The controlled ovarian hyperstimulation protocol should be tailored individually for each couple to achieve best results and avoid complications. For this reason, the treatment of women undergoing ovarian stimulation must be exclusively performed by experienced physicians who are specialized in IVF. Women who follow an ovarian hyperstimulation program may resume all everyday activities while devoting some of their time to a close monitoring whenever this is indicated by the attendant physician. Ovarian stimulation is achieved by applying a specific stimulation protocol which is individually selected for each case. The drugs used in ovarian stimulation protocols are the following:

- Gonadotropins: they stimulate the ovaries; are administered by injection (usually subcutaneous through the abdomen or thigh using a small insulin-type syringe or an easy-to-use pen); must be administered the same time on an everyday basis; their dosage (number of units to be administered) is adapted according to the woman’s features and re-adapted according to the ovarian response. Several gonadotropin preparations exist according to the prevalent hormone (FSH, LH, or their combination) and to their origin (such as recombinant hormones or purified human hormones)

- Hypothalamic Gonadotropin releasing hormone’s (GnRH) analogues: The administration of such substances suppresses the production of endogenous gonadotropins (i.e. those produced by the woman’s pituitary gland). This suppression is essential for our stimulation protocols as it allows us to gain full control of the situation (once we are able to regulate ovarian stimulation by exogenous gonadotropin injections) and it also ensures us that no acute increase in endogenous LH production will occur as the latter would unavoidably result in untimely ovulation leading to failure of the whole attempt. There are two basic analogue types (agonists and antagonists) that differ in the time span needed to achieve pituitary suppression. The analogues are administered the same time on a daily basis by form of subcutaneous injection or more rarely via nose inhalation.

- Chorionic gonadotropin (human or recombinant): it is administered by a single dose injection at the appropriate time (depending on the follicles’ growth and the scheduled time for egg collection); it induces final follicle maturation and ovulation.   

There are several controlled ovarian hyperstimulation protocols that differ in when the analogue-induced suppression begins. According to the long protocol, we begin with a daily analogue injection at the cycle preceding the one of stimulation (about seven days before the expected first day of menstruation); after the beginning of menstruation and after the success of suppression is proven by measurement of blood estradiol levels we begin stimulating the ovaries through gonadotropin administration. According to the short protocol, we begin the administration of analogue injections at the 2^nd day of menstruation, and at the 3^rd day we begin the administration of gonadotropin injections. Finally, according to the antagonist protocol we start with gonadotropin injections at the 2^nd day of menstruation, adding the antagonist injections when the growing follicles reach an average diameter of 14-15 mm which happens at the 6^th to 7^th day of stimulation.

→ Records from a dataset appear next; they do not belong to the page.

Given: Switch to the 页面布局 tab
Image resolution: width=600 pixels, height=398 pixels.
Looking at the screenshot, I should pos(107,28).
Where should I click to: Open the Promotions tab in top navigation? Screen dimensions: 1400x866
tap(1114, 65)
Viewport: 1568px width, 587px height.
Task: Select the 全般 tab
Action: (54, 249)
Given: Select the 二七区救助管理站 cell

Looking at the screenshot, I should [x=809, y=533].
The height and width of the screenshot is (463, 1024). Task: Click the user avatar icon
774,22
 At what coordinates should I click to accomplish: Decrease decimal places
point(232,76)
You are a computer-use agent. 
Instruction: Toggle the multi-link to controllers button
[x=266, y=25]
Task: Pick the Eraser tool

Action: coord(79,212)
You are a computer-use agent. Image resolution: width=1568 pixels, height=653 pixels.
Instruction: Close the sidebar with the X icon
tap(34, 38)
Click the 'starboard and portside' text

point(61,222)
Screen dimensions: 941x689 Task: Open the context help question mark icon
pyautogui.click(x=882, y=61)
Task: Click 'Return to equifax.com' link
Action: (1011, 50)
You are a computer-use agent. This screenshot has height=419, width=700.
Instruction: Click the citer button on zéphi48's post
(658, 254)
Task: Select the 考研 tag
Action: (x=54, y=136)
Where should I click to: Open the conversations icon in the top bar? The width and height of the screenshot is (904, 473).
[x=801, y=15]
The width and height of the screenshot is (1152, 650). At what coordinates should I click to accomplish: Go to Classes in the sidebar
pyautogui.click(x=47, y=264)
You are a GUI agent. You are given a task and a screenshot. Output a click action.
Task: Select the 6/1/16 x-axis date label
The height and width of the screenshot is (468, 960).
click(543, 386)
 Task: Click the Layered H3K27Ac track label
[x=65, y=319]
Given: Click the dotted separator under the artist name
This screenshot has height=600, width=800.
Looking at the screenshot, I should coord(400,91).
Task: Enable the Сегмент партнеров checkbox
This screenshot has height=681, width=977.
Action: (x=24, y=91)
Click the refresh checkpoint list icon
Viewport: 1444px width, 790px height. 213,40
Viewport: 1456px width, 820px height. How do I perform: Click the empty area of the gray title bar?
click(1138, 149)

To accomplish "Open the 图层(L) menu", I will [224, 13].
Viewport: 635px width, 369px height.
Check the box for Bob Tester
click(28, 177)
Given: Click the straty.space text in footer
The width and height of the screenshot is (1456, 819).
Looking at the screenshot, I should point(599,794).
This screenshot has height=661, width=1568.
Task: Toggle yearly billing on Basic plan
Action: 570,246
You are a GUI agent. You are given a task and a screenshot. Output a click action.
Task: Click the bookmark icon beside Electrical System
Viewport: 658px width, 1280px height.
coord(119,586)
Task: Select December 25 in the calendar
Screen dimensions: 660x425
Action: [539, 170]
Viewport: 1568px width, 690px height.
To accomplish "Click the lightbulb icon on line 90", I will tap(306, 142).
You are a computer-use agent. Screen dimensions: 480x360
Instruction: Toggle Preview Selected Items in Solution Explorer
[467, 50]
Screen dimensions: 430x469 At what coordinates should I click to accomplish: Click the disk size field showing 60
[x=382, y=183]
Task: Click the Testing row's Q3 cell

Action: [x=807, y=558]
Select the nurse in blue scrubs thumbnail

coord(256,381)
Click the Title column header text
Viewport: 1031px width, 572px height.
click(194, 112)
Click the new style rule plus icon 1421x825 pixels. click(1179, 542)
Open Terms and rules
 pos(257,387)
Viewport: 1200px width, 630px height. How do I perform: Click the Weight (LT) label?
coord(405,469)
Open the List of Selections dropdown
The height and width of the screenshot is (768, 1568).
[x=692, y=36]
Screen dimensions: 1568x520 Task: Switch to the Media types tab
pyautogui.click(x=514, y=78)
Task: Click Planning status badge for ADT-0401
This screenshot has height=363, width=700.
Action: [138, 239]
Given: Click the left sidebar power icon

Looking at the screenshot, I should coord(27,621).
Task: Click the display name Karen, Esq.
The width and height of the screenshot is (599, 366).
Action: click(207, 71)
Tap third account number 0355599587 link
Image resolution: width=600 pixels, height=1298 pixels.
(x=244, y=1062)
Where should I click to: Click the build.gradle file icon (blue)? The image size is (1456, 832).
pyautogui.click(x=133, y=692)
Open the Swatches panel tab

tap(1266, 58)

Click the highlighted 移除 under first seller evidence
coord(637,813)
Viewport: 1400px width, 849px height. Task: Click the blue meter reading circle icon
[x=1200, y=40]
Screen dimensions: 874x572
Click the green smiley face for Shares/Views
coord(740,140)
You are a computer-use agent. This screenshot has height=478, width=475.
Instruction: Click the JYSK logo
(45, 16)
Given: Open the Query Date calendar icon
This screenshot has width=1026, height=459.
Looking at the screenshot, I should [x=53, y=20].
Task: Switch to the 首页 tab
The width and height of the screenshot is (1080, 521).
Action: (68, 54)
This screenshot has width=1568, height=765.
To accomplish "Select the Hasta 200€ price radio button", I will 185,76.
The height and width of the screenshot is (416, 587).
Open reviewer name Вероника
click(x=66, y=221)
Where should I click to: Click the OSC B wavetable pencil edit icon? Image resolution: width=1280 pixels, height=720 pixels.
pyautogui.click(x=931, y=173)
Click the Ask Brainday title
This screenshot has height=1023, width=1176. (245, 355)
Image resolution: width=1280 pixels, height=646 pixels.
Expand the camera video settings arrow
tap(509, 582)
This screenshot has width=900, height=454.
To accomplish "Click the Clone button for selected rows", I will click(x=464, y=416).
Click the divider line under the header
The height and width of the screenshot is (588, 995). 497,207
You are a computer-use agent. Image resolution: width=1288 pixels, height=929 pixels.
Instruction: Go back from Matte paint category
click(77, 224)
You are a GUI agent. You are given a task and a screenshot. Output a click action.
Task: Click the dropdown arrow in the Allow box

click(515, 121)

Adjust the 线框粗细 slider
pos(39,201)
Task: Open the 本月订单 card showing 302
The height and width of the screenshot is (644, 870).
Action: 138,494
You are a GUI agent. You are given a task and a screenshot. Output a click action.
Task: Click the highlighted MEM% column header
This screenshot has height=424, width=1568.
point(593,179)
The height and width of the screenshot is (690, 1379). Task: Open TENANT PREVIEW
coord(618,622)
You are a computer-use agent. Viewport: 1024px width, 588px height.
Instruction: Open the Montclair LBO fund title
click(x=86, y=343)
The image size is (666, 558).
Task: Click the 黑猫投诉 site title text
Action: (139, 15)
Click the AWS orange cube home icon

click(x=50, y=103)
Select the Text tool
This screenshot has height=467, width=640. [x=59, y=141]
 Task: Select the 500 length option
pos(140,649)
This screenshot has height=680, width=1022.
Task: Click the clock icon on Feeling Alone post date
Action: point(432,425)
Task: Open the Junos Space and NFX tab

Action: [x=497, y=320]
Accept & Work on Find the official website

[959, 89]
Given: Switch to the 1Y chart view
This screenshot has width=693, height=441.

A close surveillance of the woman undergoing ovarian hyperstimulation is imperative, and must include serial ultrasound scans and blood estrogen measurements. When short protocols are applied, an ultrasonographic and/or hormonal evaluation should be done before starting with the administration of injections, while in the case of long protocols it would be useful if the suppression success was established by hormonal evaluation and then the stimulation injections would follow. At the 5^th-7^th day of stimulation the first ultrasonographic evaluation of the treatment is done, and thereafter this evaluation is repeated every 24-48 hours. Whatever the applied protocol is, when the follicles have gained a satisfactory growth and thus produce adequate estradiol levels the woman will be asked to do the chorionic gonadotropin injection at some time late in the evening (32-36 hours before the scheduled oocyte retrieval). A non-injection day follows, and one day later the oocyte retrieval is scheduled.